そして、続く両者の沈黙に張り詰めたこの空気に居心地の悪さを覚え始めた時、ついに青年は口を開く。
「少し、話をしに来た」
鼻の長い、クランベリーの、苦手な相手。
「“あの時”、お前さんがああしてくれなかったら…ワシらは死んでた」
『…』
二人きりのこの空間。
病室の扉は固く閉ざされたまま。
「礼を言う」
あの時小さな掌に乗せた、毒物の数々。
その薄く桃色の唇へと運ぶ、少女の度胸を、カクは苦々と思い出しては、またも目を伏せた。
「もうすぐ、W7を出るんじゃろう」
『……』
カクの目は、その時また“諜報部員”の目に変わる。
深く物事を見据え、何もかもを敵に回した野生の目へと。
「………もう、薄々気付いる筈じゃ」
一向に口を開かないクランベリーに、挑む様にカクは見つめ、これから話す内容についての少女の反応を目に焼き付けようとしていた。
「“ワシら”が、一般人ではない事を」
カクとクランベリーに起きたこれまでの事件。
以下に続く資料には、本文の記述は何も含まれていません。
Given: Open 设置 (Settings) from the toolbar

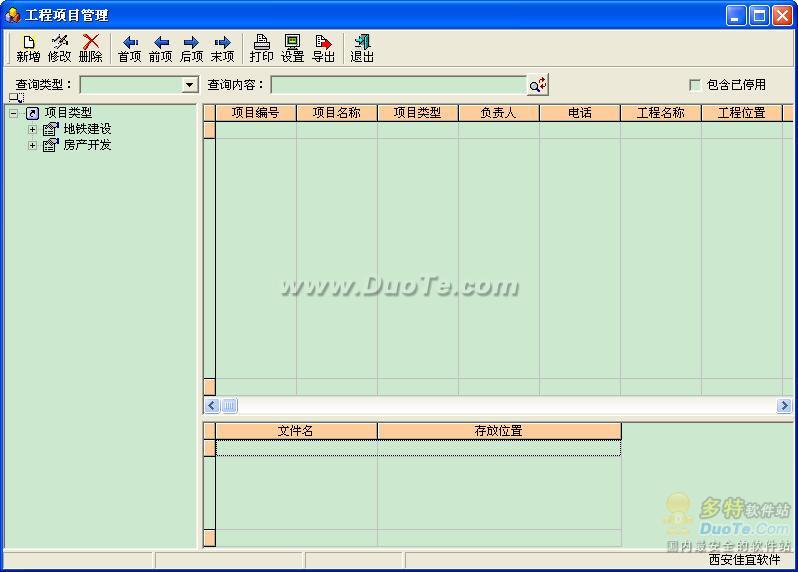Looking at the screenshot, I should (292, 48).
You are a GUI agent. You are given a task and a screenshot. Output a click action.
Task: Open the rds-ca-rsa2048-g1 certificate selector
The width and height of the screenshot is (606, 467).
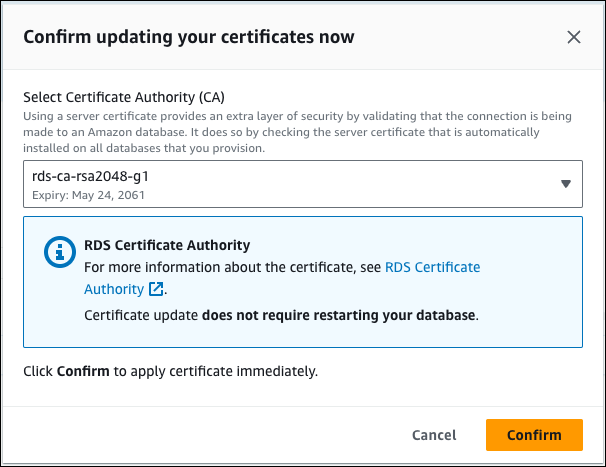(302, 184)
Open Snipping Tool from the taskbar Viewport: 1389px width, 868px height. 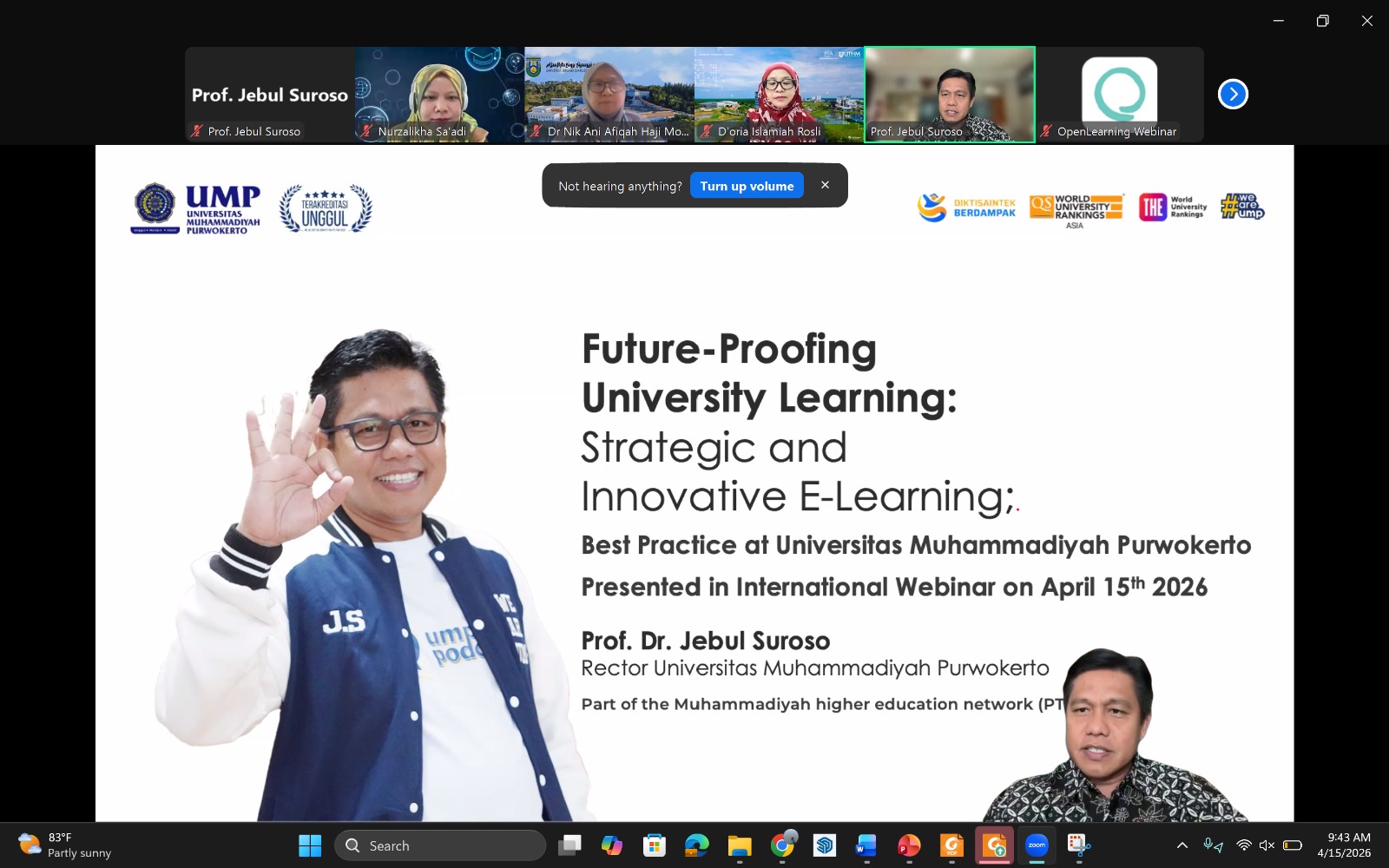coord(1077,845)
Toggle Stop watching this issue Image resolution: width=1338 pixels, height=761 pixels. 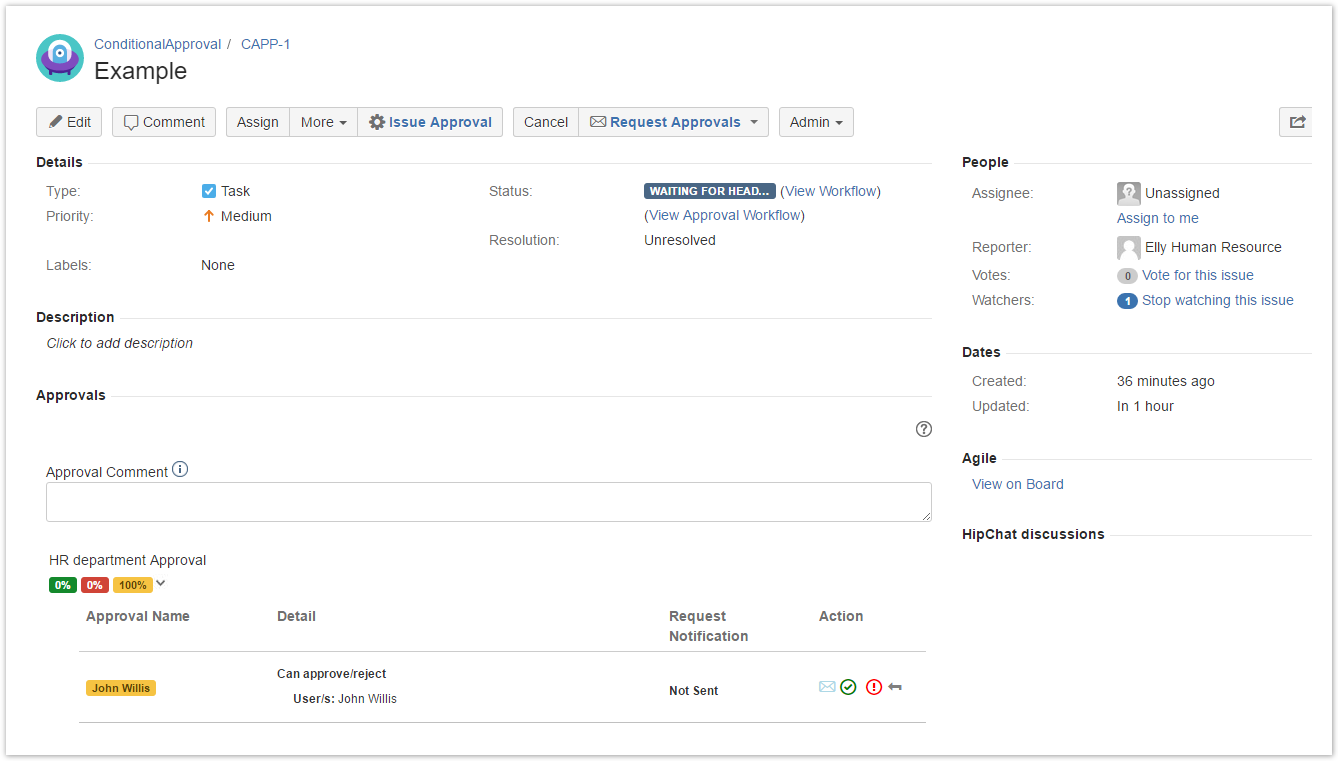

夜中の出来事…銃を向けたあの夜の事。
クランベリーが怪しんだカクという男の影の正体。同じ様に肩に鳩を乗せた彼もまた、クランベリーが警戒する者の一人。
『…』
冷たく、クランベリーはカクを見る。
「あの時、お前はワシを怪しんだ。」
『……』
「“白皮族は街へ降りたことが無い”と」
カクの嘘から始まったあの時の修羅場。そして向けられた銃口の虚しさ。
「ワシは嘘をついた。本当は、白皮族の存在はずぅっと前から知っておった」
『…』
固く口を、閉ざしたまま。
その口を、クランベリーはついに開く。
『…あなた達は、殺し屋なの?』
カクの額からは汗が伝る。
「…はは、それに…近いのかのぅ」
悲しそうに、カクは笑った。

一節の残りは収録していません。